Regarding the "tags" from the ManifestFile, I think you are both right, there are things we can obtain as we did in the ModZoo project directly from the ManifestFile. But in order to know specific versions of libraries and get a full list of libraries we would need a tool like LibID which has exponential costs and is not scalable beyond a few libraries. Again, this is also something that could be kept separate from the Dekra tools if it simply outputs the Manifest file, or could be incorporated.

Wow this is exactly what I was searching for all the time! We definitely need to include this in our pipeline. I am not sure, but we could let it run per app/library and compare new files against that profile - obviously we can skip files with the same hash. Needs some work to be done in advance, but some of it we also need to do for the Dekra scripts (like storing the hash of the APK). Did you test this tool in your previous work?

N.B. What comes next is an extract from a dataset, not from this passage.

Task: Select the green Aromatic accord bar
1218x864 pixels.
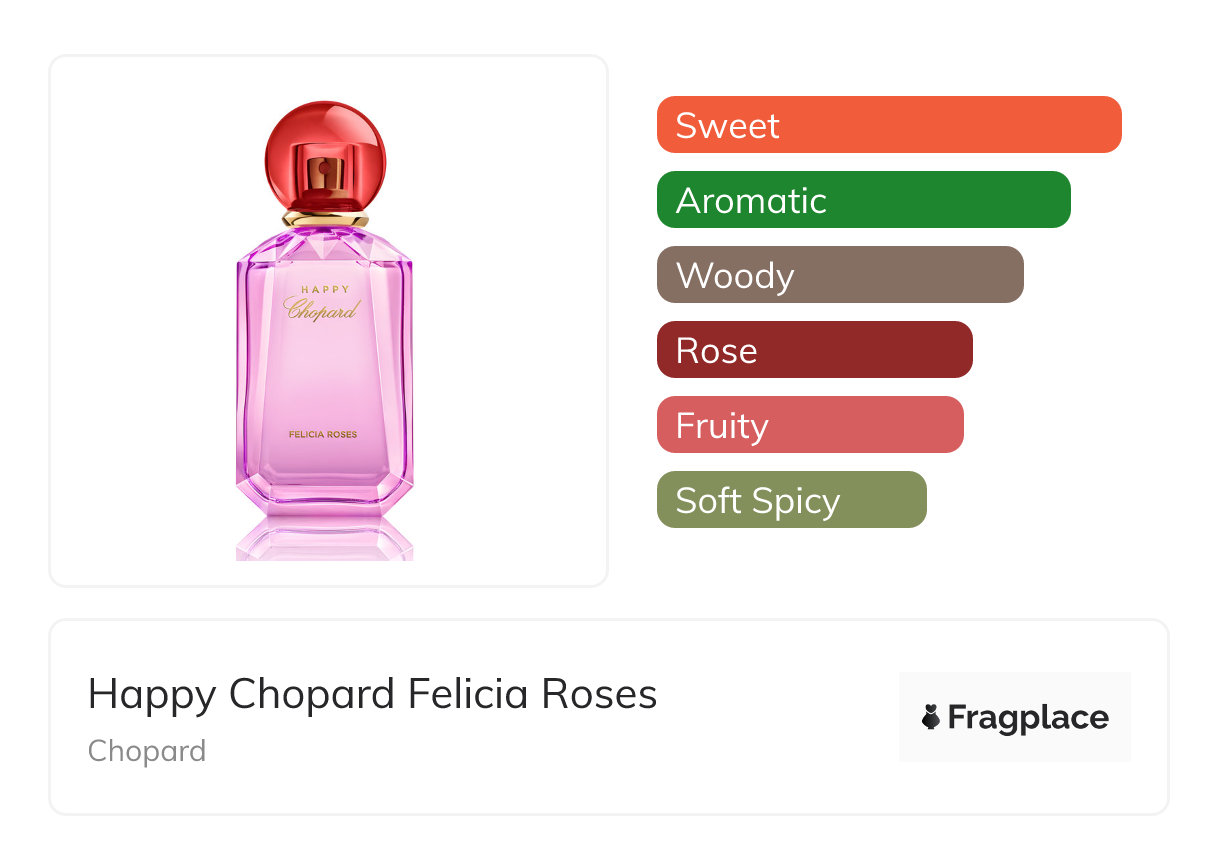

Sorry for the late reply I somehow missed this. Yes, we tested this tool together with the original authors. Its runtime increases exponentially with the number of libraries (and versions) you want to test against. I.e. it is great to check for the presence of a handful or so library versions that might be compromised etc. but very slow if you wanted to use it for finding which libraries an app uses out of hundreds (like we did at the time).

So we can use it for our project if we are careful about the scope.

No problem, happy to include this tool if we find some interesting filters for the versions/apps we want to analyze.

ernstleierzopf commented 2 months ago

@frandelpinodekra @jmariasantosdekra @noeguedek please check out the new version of the changes. I removed non-important changes and made the expected behavior of the scripts more clear. Now there is an exact specification of which parameters and results the scripts should have.

If you want, I can help you with creating these scripts. Just push the current changes to git and let me know that I can work on it (by working in my own fork and creating a pull request).